> [Aim]:
Reproduce each of the following records line for line, with no changes to wording, numbers, or characters.

---*---

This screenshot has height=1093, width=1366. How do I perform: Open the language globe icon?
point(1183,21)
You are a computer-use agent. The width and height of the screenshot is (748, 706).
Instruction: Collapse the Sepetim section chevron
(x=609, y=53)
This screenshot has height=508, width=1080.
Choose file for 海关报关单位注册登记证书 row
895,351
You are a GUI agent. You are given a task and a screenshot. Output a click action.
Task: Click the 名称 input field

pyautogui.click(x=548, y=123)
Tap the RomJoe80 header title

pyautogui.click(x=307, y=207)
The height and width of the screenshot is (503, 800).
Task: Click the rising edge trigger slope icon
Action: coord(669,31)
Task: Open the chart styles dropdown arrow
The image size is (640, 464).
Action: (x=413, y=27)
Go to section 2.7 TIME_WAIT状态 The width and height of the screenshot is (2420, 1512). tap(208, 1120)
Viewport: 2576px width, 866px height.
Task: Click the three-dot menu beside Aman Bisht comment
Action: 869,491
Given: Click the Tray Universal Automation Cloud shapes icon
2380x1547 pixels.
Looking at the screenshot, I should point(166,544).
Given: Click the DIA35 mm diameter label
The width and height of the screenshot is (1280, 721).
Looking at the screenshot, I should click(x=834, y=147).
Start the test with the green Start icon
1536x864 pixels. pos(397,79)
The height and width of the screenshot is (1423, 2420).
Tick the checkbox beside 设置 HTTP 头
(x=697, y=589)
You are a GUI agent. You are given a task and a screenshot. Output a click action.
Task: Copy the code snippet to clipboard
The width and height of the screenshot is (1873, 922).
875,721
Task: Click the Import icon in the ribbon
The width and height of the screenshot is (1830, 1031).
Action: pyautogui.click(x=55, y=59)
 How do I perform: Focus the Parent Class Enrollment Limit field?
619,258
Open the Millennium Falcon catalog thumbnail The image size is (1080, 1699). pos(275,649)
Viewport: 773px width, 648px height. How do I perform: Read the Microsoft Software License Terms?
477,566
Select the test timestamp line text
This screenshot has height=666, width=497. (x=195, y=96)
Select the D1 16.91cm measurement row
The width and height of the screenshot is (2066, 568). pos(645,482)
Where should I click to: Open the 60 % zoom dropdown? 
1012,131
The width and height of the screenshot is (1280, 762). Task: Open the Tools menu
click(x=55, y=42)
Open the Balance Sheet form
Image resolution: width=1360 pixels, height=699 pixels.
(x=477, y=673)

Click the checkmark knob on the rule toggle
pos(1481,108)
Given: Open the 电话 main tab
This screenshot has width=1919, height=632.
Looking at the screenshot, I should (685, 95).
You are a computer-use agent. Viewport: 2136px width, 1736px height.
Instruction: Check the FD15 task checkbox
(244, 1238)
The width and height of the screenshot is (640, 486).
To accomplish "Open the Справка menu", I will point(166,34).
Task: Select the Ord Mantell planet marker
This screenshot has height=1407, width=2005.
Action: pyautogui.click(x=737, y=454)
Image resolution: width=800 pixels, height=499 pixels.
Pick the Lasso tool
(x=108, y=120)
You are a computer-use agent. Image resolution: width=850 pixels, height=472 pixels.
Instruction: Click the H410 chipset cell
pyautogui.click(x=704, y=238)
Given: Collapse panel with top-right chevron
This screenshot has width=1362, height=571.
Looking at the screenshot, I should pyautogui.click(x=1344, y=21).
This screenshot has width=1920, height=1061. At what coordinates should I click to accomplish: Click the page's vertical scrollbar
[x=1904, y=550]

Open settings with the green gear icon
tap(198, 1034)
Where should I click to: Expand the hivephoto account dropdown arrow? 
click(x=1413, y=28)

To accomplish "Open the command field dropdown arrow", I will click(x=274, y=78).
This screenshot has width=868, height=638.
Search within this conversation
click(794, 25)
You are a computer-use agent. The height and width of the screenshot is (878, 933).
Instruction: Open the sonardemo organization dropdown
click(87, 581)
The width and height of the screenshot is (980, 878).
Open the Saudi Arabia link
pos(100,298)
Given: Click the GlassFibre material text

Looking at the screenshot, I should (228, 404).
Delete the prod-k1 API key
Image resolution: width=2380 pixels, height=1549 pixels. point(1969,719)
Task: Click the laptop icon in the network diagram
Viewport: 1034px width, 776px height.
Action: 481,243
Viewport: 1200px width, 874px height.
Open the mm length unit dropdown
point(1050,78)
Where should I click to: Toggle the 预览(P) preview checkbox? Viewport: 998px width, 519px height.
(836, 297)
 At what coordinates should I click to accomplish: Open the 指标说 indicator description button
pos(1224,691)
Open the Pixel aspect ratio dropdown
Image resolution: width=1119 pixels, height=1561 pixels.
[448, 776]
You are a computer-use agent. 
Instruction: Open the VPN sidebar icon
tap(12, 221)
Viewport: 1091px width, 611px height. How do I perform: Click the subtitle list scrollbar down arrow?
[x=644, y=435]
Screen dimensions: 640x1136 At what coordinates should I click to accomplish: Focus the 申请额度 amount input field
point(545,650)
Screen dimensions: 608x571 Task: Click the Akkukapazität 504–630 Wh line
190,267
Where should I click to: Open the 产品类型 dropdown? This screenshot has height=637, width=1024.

---*---

> [Exercise response]:
This screenshot has height=1093, width=1366. How do I perform: Open the language globe icon?
point(1183,21)
You are a computer-use agent. The width and height of the screenshot is (748, 706).
Instruction: Collapse the Sepetim section chevron
(x=609, y=53)
This screenshot has height=508, width=1080.
Choose file for 海关报关单位注册登记证书 row
895,351
You are a GUI agent. You are given a task and a screenshot. Output a click action.
Task: Click the 名称 input field

pyautogui.click(x=548, y=123)
Tap the RomJoe80 header title

pyautogui.click(x=307, y=207)
The height and width of the screenshot is (503, 800).
Task: Click the rising edge trigger slope icon
Action: coord(669,31)
Task: Open the chart styles dropdown arrow
The image size is (640, 464).
Action: (x=413, y=27)
Go to section 2.7 TIME_WAIT状态 The width and height of the screenshot is (2420, 1512). tap(208, 1120)
Viewport: 2576px width, 866px height.
Task: Click the three-dot menu beside Aman Bisht comment
Action: 869,491
Given: Click the Tray Universal Automation Cloud shapes icon
2380x1547 pixels.
Looking at the screenshot, I should point(166,544).
Given: Click the DIA35 mm diameter label
The width and height of the screenshot is (1280, 721).
Looking at the screenshot, I should click(x=834, y=147).
Start the test with the green Start icon
1536x864 pixels. pos(397,79)
The height and width of the screenshot is (1423, 2420).
Tick the checkbox beside 设置 HTTP 头
(x=697, y=589)
You are a GUI agent. You are given a task and a screenshot. Output a click action.
Task: Copy the code snippet to clipboard
The width and height of the screenshot is (1873, 922).
875,721
Task: Click the Import icon in the ribbon
The width and height of the screenshot is (1830, 1031).
Action: pyautogui.click(x=55, y=59)
 How do I perform: Focus the Parent Class Enrollment Limit field?
619,258
Open the Millennium Falcon catalog thumbnail The image size is (1080, 1699). pos(275,649)
Viewport: 773px width, 648px height. How do I perform: Read the Microsoft Software License Terms?
477,566
Select the test timestamp line text
This screenshot has height=666, width=497. (x=195, y=96)
Select the D1 16.91cm measurement row
The width and height of the screenshot is (2066, 568). pos(645,482)
Where should I click to: Open the 60 % zoom dropdown? 
1012,131
The width and height of the screenshot is (1280, 762). Task: Open the Tools menu
click(x=55, y=42)
Open the Balance Sheet form
Image resolution: width=1360 pixels, height=699 pixels.
(x=477, y=673)

Click the checkmark knob on the rule toggle
pos(1481,108)
Given: Open the 电话 main tab
This screenshot has width=1919, height=632.
Looking at the screenshot, I should (685, 95).
You are a computer-use agent. Viewport: 2136px width, 1736px height.
Instruction: Check the FD15 task checkbox
(244, 1238)
The width and height of the screenshot is (640, 486).
To accomplish "Open the Справка menu", I will point(166,34).
Task: Select the Ord Mantell planet marker
This screenshot has height=1407, width=2005.
Action: pyautogui.click(x=737, y=454)
Image resolution: width=800 pixels, height=499 pixels.
Pick the Lasso tool
(x=108, y=120)
You are a computer-use agent. Image resolution: width=850 pixels, height=472 pixels.
Instruction: Click the H410 chipset cell
pyautogui.click(x=704, y=238)
Given: Collapse panel with top-right chevron
This screenshot has width=1362, height=571.
Looking at the screenshot, I should pyautogui.click(x=1344, y=21).
This screenshot has width=1920, height=1061. At what coordinates should I click to accomplish: Click the page's vertical scrollbar
[x=1904, y=550]

Open settings with the green gear icon
tap(198, 1034)
Where should I click to: Expand the hivephoto account dropdown arrow? 
click(x=1413, y=28)

To accomplish "Open the command field dropdown arrow", I will click(x=274, y=78).
This screenshot has width=868, height=638.
Search within this conversation
click(794, 25)
You are a computer-use agent. The height and width of the screenshot is (878, 933).
Instruction: Open the sonardemo organization dropdown
click(87, 581)
The width and height of the screenshot is (980, 878).
Open the Saudi Arabia link
pos(100,298)
Given: Click the GlassFibre material text

Looking at the screenshot, I should (228, 404).
Delete the prod-k1 API key
Image resolution: width=2380 pixels, height=1549 pixels. point(1969,719)
Task: Click the laptop icon in the network diagram
Viewport: 1034px width, 776px height.
Action: 481,243
Viewport: 1200px width, 874px height.
Open the mm length unit dropdown
point(1050,78)
Where should I click to: Toggle the 预览(P) preview checkbox? Viewport: 998px width, 519px height.
(836, 297)
 At what coordinates should I click to accomplish: Open the 指标说 indicator description button
pos(1224,691)
Open the Pixel aspect ratio dropdown
Image resolution: width=1119 pixels, height=1561 pixels.
[448, 776]
You are a computer-use agent. 
Instruction: Open the VPN sidebar icon
tap(12, 221)
Viewport: 1091px width, 611px height. How do I perform: Click the subtitle list scrollbar down arrow?
[x=644, y=435]
Screen dimensions: 640x1136 At what coordinates should I click to accomplish: Focus the 申请额度 amount input field
point(545,650)
Screen dimensions: 608x571 Task: Click the Akkukapazität 504–630 Wh line
190,267
Where should I click to: Open the 产品类型 dropdown? This screenshot has height=637, width=1024.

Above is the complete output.